In all, Northam’s new budget anticipates general fund appropriations from July of next year through June of 2024 that will exceed comparable spending amounts in the current budget by $7.7 billion.
It’s easy to get lost in the number soup. But they add critical context to this staggering fact: that the budget Northam is proposing is more than twice the size of the final $72 billion biennial budget Warner proposed before leaving office in 2006.
The sheer growth of the budget and this year’s bountiful revenues enable Northam to promise eye-popping increases and investments that would have been unthinkable just a decade ago.
The state budget is the antithesis of sexy. Usually, bills fraught with conflict about hot-button social issues – this year, look for fights over “election integrity,” what public schools can and can’t teach about race, new abortion restrictions – grab the headlines. As someone who’s spent many nights into the wee hours stalking the dozen or so influential lawmakers who negotiate the final budget largely behind closed doors, it’s exhausting and as interesting as watching chrome rust.
But every year, the budget is the most consequential bill the General Assembly passes. Its provisions touch nearly every facet of life: what you pay in taxes, what government services or support you receive, the final prices you pay for goods, the quality and safety of the roads you ride and the water you drink. Provisions in the budget have the power to supersede other statutory law.

# GIVEN RECORDS
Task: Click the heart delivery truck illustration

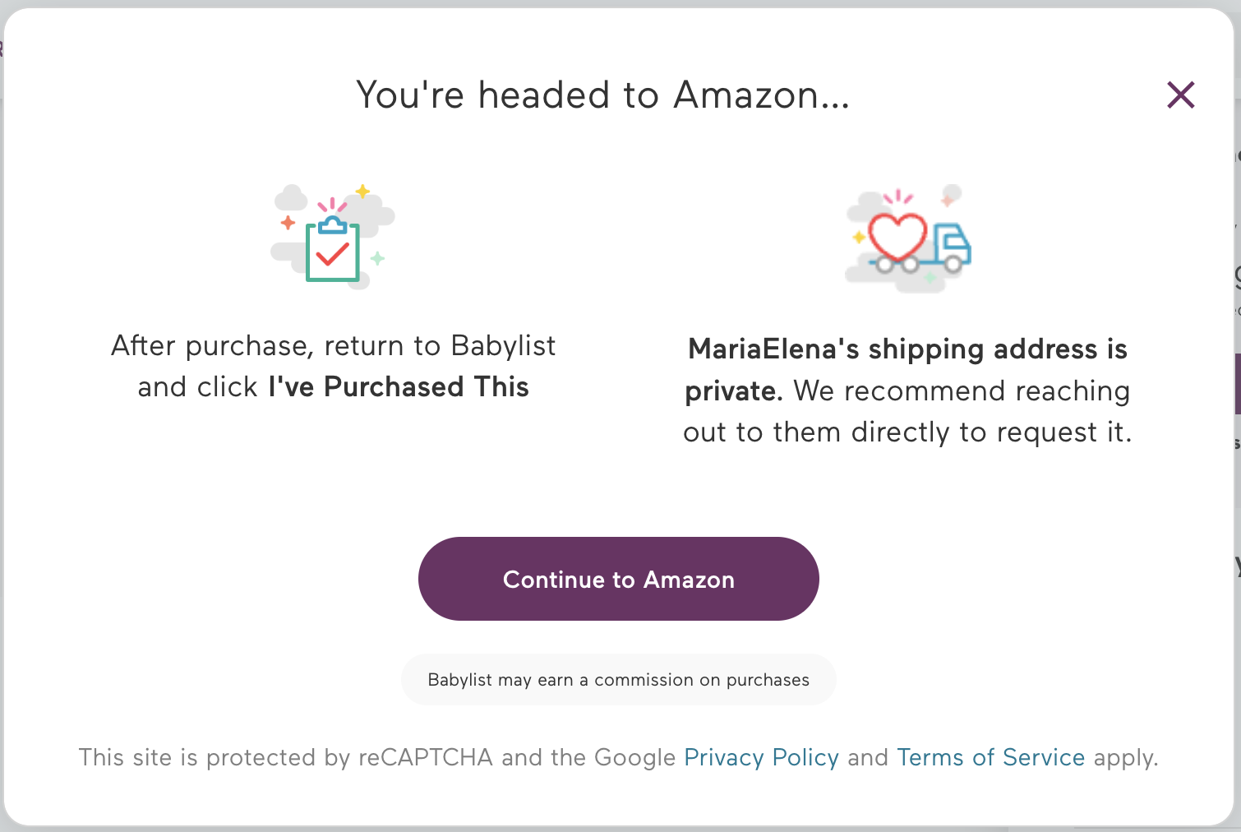Action: (x=908, y=238)
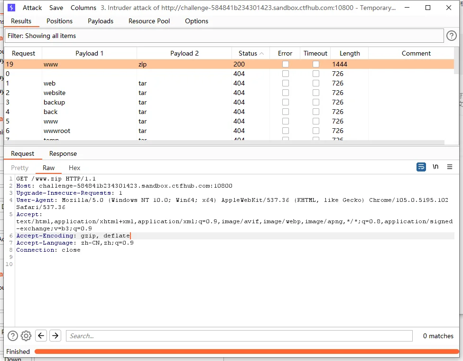Open search settings gear icon

(26, 336)
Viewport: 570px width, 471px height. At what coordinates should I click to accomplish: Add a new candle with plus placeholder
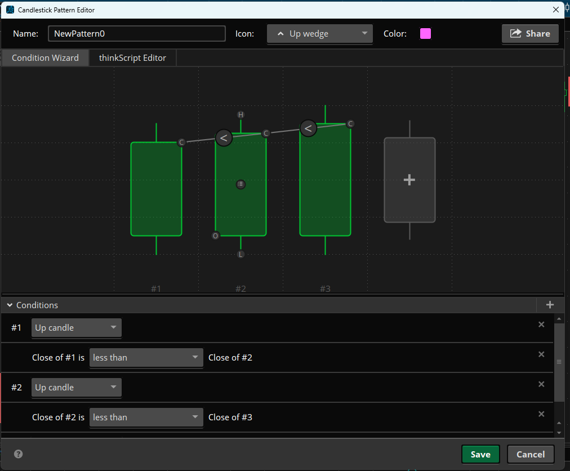click(409, 180)
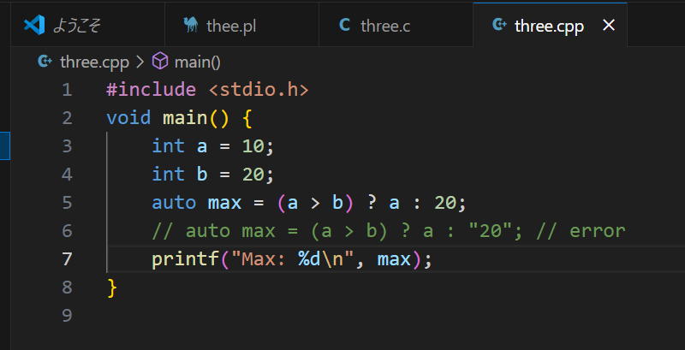This screenshot has height=350, width=685.
Task: Click the Perl camel icon on thee.pl tab
Action: 192,26
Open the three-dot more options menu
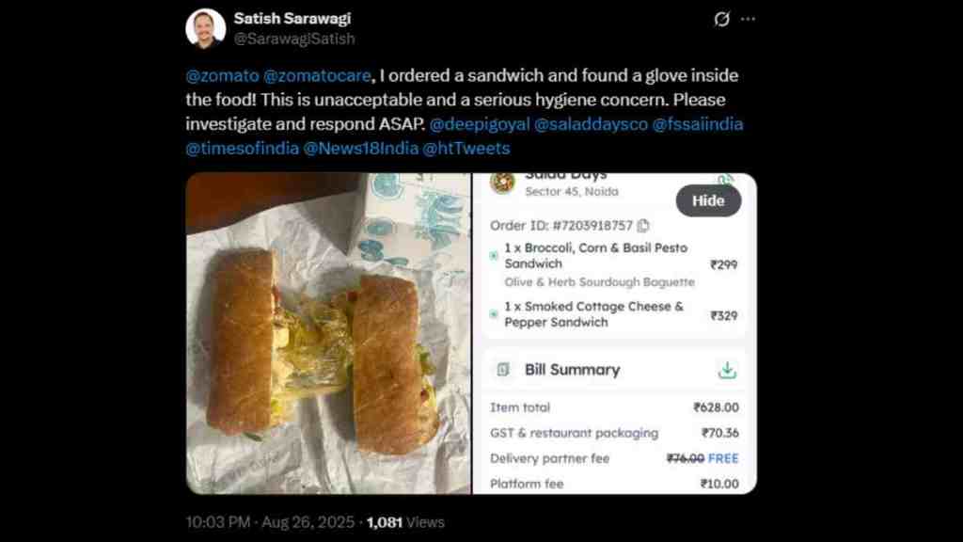The width and height of the screenshot is (963, 542). pos(748,19)
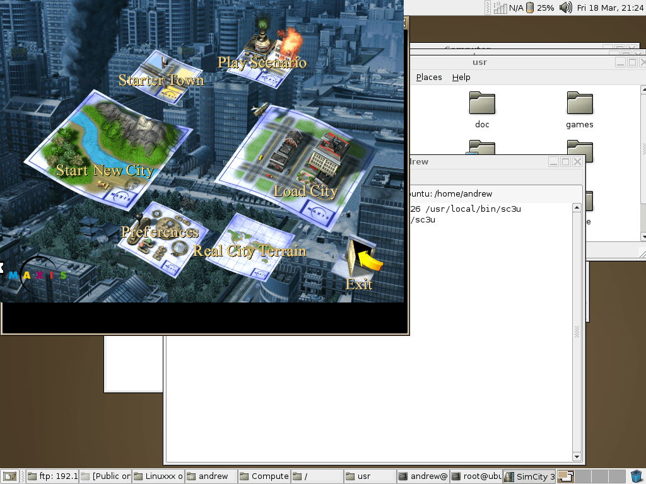Click the volume speaker icon
The width and height of the screenshot is (646, 484).
pos(565,8)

# WORK TO COMPLETE
1. Translate this sentence from the state budget passage into Spanish: "It’s easy to get lost in the number soup."
2. Please reproduce the state budget passage starting with "In all, Northam’s" and going on through "a decade ago.".
The lines are separate material and not part of the state budget passage.

# EXERCISE RESPONSES
1. Es fácil perderse en la sopa de números.

2.
In all, Northam’s new budget anticipates general fund appropriations from July of next year through June of 2024 that will exceed comparable spending amounts in the current budget by $7.7 billion.
It’s easy to get lost in the number soup. But they add critical context to this staggering fact: that the budget Northam is proposing is more than twice the size of the final $72 billion biennial budget Warner proposed before leaving office in 2006.
The sheer growth of the budget and this year’s bountiful revenues enable Northam to promise eye-popping increases and investments that would have been unthinkable just a decade ago.